Provided data.
______

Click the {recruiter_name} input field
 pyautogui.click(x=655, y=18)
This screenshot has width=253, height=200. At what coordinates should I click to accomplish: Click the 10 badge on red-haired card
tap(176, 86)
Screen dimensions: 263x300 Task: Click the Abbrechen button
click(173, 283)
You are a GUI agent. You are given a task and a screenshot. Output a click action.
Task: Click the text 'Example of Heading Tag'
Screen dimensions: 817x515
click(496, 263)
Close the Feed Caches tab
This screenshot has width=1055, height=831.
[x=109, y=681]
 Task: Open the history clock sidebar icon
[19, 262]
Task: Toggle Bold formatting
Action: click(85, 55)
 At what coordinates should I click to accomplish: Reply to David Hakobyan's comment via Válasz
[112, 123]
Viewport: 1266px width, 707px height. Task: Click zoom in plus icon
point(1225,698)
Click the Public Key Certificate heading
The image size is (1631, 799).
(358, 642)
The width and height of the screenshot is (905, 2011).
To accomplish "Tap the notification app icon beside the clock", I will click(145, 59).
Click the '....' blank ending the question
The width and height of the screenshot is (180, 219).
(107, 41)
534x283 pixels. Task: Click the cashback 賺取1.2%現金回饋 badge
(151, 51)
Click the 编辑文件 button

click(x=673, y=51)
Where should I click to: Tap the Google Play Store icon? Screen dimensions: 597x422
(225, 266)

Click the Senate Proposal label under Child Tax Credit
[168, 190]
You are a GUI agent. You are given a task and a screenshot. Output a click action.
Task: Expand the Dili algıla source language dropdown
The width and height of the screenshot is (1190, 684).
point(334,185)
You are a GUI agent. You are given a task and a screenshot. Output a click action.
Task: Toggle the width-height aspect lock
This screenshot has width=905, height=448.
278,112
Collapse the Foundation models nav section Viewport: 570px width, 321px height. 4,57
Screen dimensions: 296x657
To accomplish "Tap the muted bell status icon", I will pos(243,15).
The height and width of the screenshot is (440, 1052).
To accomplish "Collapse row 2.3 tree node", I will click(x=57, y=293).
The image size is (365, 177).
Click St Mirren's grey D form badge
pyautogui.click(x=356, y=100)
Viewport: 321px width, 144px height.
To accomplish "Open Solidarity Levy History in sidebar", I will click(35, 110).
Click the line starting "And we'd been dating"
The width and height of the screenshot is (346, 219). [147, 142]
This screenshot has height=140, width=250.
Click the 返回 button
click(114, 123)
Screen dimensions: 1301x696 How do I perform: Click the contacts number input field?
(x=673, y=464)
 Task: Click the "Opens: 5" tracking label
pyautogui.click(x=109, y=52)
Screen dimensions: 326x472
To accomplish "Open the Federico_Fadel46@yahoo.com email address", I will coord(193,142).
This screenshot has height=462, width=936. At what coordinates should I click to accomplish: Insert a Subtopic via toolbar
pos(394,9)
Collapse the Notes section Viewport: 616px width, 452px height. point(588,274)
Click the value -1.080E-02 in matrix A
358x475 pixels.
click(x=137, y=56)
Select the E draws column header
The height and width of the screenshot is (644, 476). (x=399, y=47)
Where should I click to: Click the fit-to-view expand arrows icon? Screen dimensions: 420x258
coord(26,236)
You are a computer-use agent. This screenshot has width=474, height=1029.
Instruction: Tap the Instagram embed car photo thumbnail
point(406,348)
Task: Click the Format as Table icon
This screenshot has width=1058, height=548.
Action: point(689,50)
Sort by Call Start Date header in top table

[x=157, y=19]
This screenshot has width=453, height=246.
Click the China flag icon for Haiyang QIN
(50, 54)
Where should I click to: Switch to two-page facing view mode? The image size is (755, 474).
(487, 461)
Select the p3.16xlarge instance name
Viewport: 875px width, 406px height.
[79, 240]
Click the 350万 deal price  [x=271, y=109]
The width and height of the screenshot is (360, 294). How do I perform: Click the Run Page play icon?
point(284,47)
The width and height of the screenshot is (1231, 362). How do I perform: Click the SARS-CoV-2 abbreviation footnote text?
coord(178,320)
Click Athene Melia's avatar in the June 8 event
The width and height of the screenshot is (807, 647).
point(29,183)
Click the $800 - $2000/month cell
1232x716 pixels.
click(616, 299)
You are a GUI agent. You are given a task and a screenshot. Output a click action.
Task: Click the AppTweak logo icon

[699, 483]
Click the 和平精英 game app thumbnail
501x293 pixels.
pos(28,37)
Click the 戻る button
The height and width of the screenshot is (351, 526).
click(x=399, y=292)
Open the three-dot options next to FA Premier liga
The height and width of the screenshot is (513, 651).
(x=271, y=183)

______

Problem requirements. The full set of records above must be reproduced exactly in the reply.

Task answer.
Click the {recruiter_name} input field
 pyautogui.click(x=655, y=18)
This screenshot has width=253, height=200. At what coordinates should I click to accomplish: Click the 10 badge on red-haired card
tap(176, 86)
Screen dimensions: 263x300 Task: Click the Abbrechen button
click(173, 283)
You are a GUI agent. You are given a task and a screenshot. Output a click action.
Task: Click the text 'Example of Heading Tag'
Screen dimensions: 817x515
click(496, 263)
Close the Feed Caches tab
This screenshot has width=1055, height=831.
[x=109, y=681]
 Task: Open the history clock sidebar icon
[19, 262]
Task: Toggle Bold formatting
Action: click(85, 55)
 At what coordinates should I click to accomplish: Reply to David Hakobyan's comment via Válasz
[112, 123]
Viewport: 1266px width, 707px height. Task: Click zoom in plus icon
point(1225,698)
Click the Public Key Certificate heading
The image size is (1631, 799).
(358, 642)
The width and height of the screenshot is (905, 2011).
To accomplish "Tap the notification app icon beside the clock", I will click(145, 59).
Click the '....' blank ending the question
The width and height of the screenshot is (180, 219).
(107, 41)
534x283 pixels. Task: Click the cashback 賺取1.2%現金回饋 badge
(151, 51)
Click the 编辑文件 button

click(x=673, y=51)
Where should I click to: Tap the Google Play Store icon? Screen dimensions: 597x422
(225, 266)

Click the Senate Proposal label under Child Tax Credit
[168, 190]
You are a GUI agent. You are given a task and a screenshot. Output a click action.
Task: Expand the Dili algıla source language dropdown
The width and height of the screenshot is (1190, 684).
point(334,185)
You are a GUI agent. You are given a task and a screenshot. Output a click action.
Task: Toggle the width-height aspect lock
This screenshot has width=905, height=448.
278,112
Collapse the Foundation models nav section Viewport: 570px width, 321px height. 4,57
Screen dimensions: 296x657
To accomplish "Tap the muted bell status icon", I will pos(243,15).
The height and width of the screenshot is (440, 1052).
To accomplish "Collapse row 2.3 tree node", I will click(x=57, y=293).
The image size is (365, 177).
Click St Mirren's grey D form badge
pyautogui.click(x=356, y=100)
Viewport: 321px width, 144px height.
To accomplish "Open Solidarity Levy History in sidebar", I will click(35, 110).
Click the line starting "And we'd been dating"
The width and height of the screenshot is (346, 219). [147, 142]
This screenshot has height=140, width=250.
Click the 返回 button
click(114, 123)
Screen dimensions: 1301x696 How do I perform: Click the contacts number input field?
(x=673, y=464)
 Task: Click the "Opens: 5" tracking label
pyautogui.click(x=109, y=52)
Screen dimensions: 326x472
To accomplish "Open the Federico_Fadel46@yahoo.com email address", I will coord(193,142).
This screenshot has height=462, width=936. At what coordinates should I click to accomplish: Insert a Subtopic via toolbar
pos(394,9)
Collapse the Notes section Viewport: 616px width, 452px height. point(588,274)
Click the value -1.080E-02 in matrix A
358x475 pixels.
click(x=137, y=56)
Select the E draws column header
The height and width of the screenshot is (644, 476). (x=399, y=47)
Where should I click to: Click the fit-to-view expand arrows icon? Screen dimensions: 420x258
coord(26,236)
You are a computer-use agent. This screenshot has width=474, height=1029.
Instruction: Tap the Instagram embed car photo thumbnail
point(406,348)
Task: Click the Format as Table icon
This screenshot has width=1058, height=548.
Action: point(689,50)
Sort by Call Start Date header in top table

[x=157, y=19]
This screenshot has width=453, height=246.
Click the China flag icon for Haiyang QIN
(50, 54)
Where should I click to: Switch to two-page facing view mode? The image size is (755, 474).
(487, 461)
Select the p3.16xlarge instance name
Viewport: 875px width, 406px height.
[79, 240]
Click the 350万 deal price  [x=271, y=109]
The width and height of the screenshot is (360, 294). How do I perform: Click the Run Page play icon?
point(284,47)
The width and height of the screenshot is (1231, 362). How do I perform: Click the SARS-CoV-2 abbreviation footnote text?
coord(178,320)
Click Athene Melia's avatar in the June 8 event
The width and height of the screenshot is (807, 647).
point(29,183)
Click the $800 - $2000/month cell
1232x716 pixels.
click(616, 299)
You are a GUI agent. You are given a task and a screenshot. Output a click action.
Task: Click the AppTweak logo icon

[699, 483]
Click the 和平精英 game app thumbnail
501x293 pixels.
pos(28,37)
Click the 戻る button
The height and width of the screenshot is (351, 526).
click(x=399, y=292)
Open the three-dot options next to FA Premier liga
The height and width of the screenshot is (513, 651).
(x=271, y=183)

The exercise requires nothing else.